Photonic signals are widely used for data processing and communications applications. As is well known to those having skill in the art, photonic signals include electromagnetic signals such as optical signals, x-ray signals and microwave signals. Because of their enhanced properties compared to conventional electrical signals, photonic signals are widely being investigated as replacements for electrical signals in data processing and communications applications. Thus, for example, optoelectronic devices are replacing conventional electrical devices, and optical interconnections are replacing electrical interconnections in data processing systems.
A major building block of a system which uses photonic signals is a delay block. Low distortion, controllable delays are generally required to synchronize photonic signals. Moreover, a delay apparatus and method is also required for applications such as information processing, phased array antennas, information routing, and other applications in the telecommunications, commercial, consumer and military fields. For example, phased away antennas must be increasingly agile which places even greater demands upon the precision and controllability of photonic signal delays.

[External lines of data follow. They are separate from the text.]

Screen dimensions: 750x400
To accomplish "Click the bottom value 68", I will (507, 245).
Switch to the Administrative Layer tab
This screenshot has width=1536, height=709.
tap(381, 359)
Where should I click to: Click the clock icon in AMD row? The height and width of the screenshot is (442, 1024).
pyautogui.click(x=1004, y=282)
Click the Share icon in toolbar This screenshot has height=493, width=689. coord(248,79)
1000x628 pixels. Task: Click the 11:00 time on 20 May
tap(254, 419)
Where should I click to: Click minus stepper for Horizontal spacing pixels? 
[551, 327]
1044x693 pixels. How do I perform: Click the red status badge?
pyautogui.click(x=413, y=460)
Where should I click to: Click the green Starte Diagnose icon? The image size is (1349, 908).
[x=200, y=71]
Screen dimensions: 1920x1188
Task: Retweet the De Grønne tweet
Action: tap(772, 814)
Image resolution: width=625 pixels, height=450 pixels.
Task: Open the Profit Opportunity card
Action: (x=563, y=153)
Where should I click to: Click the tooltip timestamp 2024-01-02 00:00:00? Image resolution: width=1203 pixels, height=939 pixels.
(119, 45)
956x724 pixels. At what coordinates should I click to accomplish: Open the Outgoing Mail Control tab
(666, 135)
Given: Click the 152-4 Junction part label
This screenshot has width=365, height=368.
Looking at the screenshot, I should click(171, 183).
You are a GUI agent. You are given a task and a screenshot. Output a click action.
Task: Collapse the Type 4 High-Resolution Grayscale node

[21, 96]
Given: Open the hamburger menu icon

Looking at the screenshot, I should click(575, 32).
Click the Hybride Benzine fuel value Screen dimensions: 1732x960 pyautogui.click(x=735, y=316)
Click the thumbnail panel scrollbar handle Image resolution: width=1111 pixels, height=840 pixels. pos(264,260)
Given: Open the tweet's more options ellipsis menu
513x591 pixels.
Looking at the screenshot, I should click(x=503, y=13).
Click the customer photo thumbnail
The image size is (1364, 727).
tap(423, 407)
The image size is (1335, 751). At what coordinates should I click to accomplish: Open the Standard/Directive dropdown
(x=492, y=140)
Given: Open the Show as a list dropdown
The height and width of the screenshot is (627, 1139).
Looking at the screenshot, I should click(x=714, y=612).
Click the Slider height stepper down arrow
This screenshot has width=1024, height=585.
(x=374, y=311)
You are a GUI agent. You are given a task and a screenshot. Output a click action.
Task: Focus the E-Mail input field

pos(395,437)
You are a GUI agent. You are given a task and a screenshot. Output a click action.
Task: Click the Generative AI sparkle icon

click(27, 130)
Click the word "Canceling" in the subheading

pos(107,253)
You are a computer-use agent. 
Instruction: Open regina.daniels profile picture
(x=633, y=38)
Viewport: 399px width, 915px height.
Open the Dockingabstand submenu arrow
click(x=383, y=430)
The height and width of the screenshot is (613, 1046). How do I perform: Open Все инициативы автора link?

A high quality delay apparatus and method should provide a large, controllable delay for short photonic pulses. In particular, for a photonic pulse signal having a predetermined frequency and a predetermined bandwidth, it is desirable for the delay apparatus and method to provide a controlled amount of delay at the predetermined frequency, and which is uniform across the signal bandwidth. Accordingly, photonic signals at the predetermined frequency and having the predetermined bandwidth can be passed through the delay apparatus substantially unaltered, while imparting the predetermined delay to the signals.
Moreover, as electronic systems become more compact and lightweight it is important for the photonic delay to be implemented in a compact, lightweight apparatus which is compatible with other integrated optoelectronic systems. The apparatus should be easy to manufacture using conventional techniques and should be operable with signals of virtually any frequency.